In its place, the CEX just has one wallet for every major chain, and it keeps a giant pile of each of its assets in those wallets. CEX trades the BTC/LINK pair by crediting your account with a voucher for some of the LINK in their huge LINK pool, and debiting your account with a voucher for some of the BTC in their huge BTC pool. Because BTC and LINK are on different chains, they make it seem as if you can exchange them directly.
You can actually interact across chains when you use bridges. This is a major development in DeFi.
The Functions of Bridges
In other words, a wrapped coin is a token that resides on one network (usually Ethereum) while representing a coin from another network.
As an example, let’s look at wrapped Bitcoin, the biggest wrapped coin in crypto. WBTC can be created by sending bitcoin to the Bitcoin/Ethereum bridge. On the Ethereum side of the bridge, the equivalent amount of WBTC would be minted in place of your BTC.
With your WBTC on the Ethereum side, you can do anything you want with it within the Ethereum ecosystem.

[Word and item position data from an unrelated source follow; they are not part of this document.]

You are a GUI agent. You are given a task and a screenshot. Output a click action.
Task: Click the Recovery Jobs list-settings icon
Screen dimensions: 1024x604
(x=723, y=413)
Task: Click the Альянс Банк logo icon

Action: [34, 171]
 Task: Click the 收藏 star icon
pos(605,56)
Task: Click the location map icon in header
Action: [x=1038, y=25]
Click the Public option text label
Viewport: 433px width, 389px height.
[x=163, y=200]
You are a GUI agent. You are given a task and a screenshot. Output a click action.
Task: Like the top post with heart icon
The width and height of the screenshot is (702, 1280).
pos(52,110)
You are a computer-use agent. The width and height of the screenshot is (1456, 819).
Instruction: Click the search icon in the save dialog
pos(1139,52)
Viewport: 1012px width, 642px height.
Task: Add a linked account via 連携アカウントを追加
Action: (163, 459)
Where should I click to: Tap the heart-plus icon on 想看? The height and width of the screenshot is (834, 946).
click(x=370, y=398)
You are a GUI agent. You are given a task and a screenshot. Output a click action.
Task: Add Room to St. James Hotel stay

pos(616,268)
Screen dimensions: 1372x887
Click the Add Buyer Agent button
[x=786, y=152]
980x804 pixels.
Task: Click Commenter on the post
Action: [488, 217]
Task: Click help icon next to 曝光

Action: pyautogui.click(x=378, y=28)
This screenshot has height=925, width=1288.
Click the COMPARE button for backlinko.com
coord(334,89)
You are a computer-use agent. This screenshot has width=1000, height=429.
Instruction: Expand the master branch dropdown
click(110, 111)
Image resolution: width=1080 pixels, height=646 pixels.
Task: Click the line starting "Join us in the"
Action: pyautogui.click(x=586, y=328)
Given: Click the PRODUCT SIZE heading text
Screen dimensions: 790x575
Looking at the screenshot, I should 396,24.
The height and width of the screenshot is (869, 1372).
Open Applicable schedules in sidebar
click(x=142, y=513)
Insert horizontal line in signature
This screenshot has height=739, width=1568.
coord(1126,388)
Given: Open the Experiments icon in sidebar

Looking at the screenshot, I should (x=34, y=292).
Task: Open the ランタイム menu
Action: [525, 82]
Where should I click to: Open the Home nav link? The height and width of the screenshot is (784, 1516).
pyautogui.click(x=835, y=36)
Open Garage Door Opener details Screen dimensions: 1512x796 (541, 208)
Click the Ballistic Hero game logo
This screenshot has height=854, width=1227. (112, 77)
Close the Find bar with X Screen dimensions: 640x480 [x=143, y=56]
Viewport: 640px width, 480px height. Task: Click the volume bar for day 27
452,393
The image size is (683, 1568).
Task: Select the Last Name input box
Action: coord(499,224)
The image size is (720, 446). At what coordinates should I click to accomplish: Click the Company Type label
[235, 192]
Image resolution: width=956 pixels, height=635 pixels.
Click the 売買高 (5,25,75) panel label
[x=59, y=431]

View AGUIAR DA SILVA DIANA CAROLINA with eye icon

Because it’s an erc20 token, you can use it in the same way you would use any other token on Ethereum.
WBTC can be bridged back to the Bitcoin network by sending it to the bridge, where it will be burned, and you will then be able to use your locked BTC on the Bitcoin side.
The bridge will always allow you to exchange 1 WBTC for 1 BTC, and vice versa. By fixing the exchange rate, arbitrage traders are able to take advantage of any divergence in the prices of BTC and WBTC by sending some of the cheaper asset over the bridge in exchange for the more expensive asset, which would correct the price difference. Therefore, a wrapped coin is always pegged to its native version, since they are backed 1-to-1.
WBTC can also be redeemed for BTC even if it wasn’t constructed by them (say, they bought their WBTC from someone else on the Ethereum network), because the amount of WBTC in existence will always match the amount of BTC locked at the bridge. If ever you decide to redeem your WBTC, you know there is an equally-sized pile of BTC waiting for you on the other side of the bridge regardless of where you acquired it.